Typhus in England and Scotland generally, in the end of the 18th century.

The introduction of machinery and the building of mills brought typhus fever to places much less crowded than Leeds, or Manchester, or Carlisle.

Dr David Campbell of Lancaster saw much of typhus in that town, and in mill villages near it, in the years 1782, 1783, and 1784. In Lancaster town he saw about 500 cases, of which 168 were in men, with 20 deaths, 236 in women, with 11 deaths, and 94 in children under fourteen, with 3 deaths. At Backbarrow cotton mill, twenty miles from Lancaster, there were 180 cases, of which 38 were in men, with 5 deaths, 11 in women, with 2 deaths, and 131 in children under fourteen, with no deaths[269]. At this mill there was an extremely offensive smell in the rooms, which came from the privy; the doors of the latter, “for indispensable reasons in the economy of these works, where so many children are employed, always communicate with the workrooms.” Every care had been taken to keep the air sweet, but without effect. The offensive smell was in all the cotton mills from the same cause; and in the Radcliffe mill belonging to Mr Peel, the typhus was ascribed to that source, the nuisance having been at length got rid of. Both at Backbarrow and Radcliffe the houses of the workpeople were new, airy and comfortable. In the same years typhus raged with uncommon severity at Ulverston and in various parts of Lancashire, where cotton-mills had been set up[270].

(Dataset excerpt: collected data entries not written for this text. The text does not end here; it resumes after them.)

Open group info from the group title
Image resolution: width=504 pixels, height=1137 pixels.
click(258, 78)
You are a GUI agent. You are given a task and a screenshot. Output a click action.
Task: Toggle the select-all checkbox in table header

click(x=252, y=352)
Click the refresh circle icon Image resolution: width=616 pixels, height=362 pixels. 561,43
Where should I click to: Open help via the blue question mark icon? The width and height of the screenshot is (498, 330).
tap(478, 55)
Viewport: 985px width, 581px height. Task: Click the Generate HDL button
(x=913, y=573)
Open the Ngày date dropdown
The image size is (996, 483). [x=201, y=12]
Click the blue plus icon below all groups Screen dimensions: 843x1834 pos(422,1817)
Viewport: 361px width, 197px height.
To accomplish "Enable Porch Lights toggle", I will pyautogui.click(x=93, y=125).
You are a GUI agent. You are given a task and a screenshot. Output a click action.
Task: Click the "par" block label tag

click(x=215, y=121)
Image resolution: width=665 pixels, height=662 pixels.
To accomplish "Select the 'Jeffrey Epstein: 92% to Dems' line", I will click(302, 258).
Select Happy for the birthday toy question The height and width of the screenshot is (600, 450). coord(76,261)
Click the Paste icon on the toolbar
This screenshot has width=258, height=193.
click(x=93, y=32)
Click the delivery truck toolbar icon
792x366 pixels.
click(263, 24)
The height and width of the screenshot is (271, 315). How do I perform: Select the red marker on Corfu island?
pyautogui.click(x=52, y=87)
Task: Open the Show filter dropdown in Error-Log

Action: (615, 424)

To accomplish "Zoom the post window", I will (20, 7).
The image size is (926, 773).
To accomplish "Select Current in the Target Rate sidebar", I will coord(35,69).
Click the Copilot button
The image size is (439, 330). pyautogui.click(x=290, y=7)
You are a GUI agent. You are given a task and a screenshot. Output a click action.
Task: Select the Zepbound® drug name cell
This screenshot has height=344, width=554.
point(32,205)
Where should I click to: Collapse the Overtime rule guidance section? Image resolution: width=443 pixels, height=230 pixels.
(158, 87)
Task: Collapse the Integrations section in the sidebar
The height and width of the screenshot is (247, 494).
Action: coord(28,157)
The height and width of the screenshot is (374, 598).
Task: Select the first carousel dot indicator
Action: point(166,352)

The typhus of Liverpool and Newcastle was reproduced in Whitehaven and Cockermouth on a scale proportionate to their size. Whitehaven, the port of the Cumberland coal-field, was the Newcastle of the west coast, and had a large trade with Ireland. Many of the labourers lived in cellars. Brownrigg’s experiences of typhus fever in it went back to near the middle of the 18th century. The Whitehaven Dispensary was opened in 1783, the occasion for it being thus explained:—

“Previous to the establishment of dispensaries Whitehaven and Cockermouth were infested by nervous and putrid fever. Many of their respectable inhabitants became its victims; and among the lower class of people it prevailed with deplorable malignancy. The present period happily exhibits a different picture. Notwithstanding our connection with the metropolis of Ireland, and other commercial places, contagion rarely appears; or, when accidentally introduced, is readily suppressed[271].”

The following is the abstract of “contagious fever cases” from the records of the Whitehaven Dispensary from 30 June, 1783, to 9 June, 1800[272]:

Year Cured Dead Total
1783 75 1 76
1784 401 9 410
1785 350 20 370
1786 91 6 97
1787 21 1 22
1788 53 7 60
1789 103 2 105
1790 288 21 309
1791 74 6 79
1792 17 2 19
1793 7 3 10
1794 13 1 14
1795 28 2 30
1796 48 1 49
1797 35 2 37
1798 12 1 13
1799 11 1 12
Total 1627 85 1712

The year 1790 is indicated as an unhealthy one, by the excess of burials over christenings, also at Macclesfield, where there were 316 christenings to 380 burials, the proportion being usually the other way[273].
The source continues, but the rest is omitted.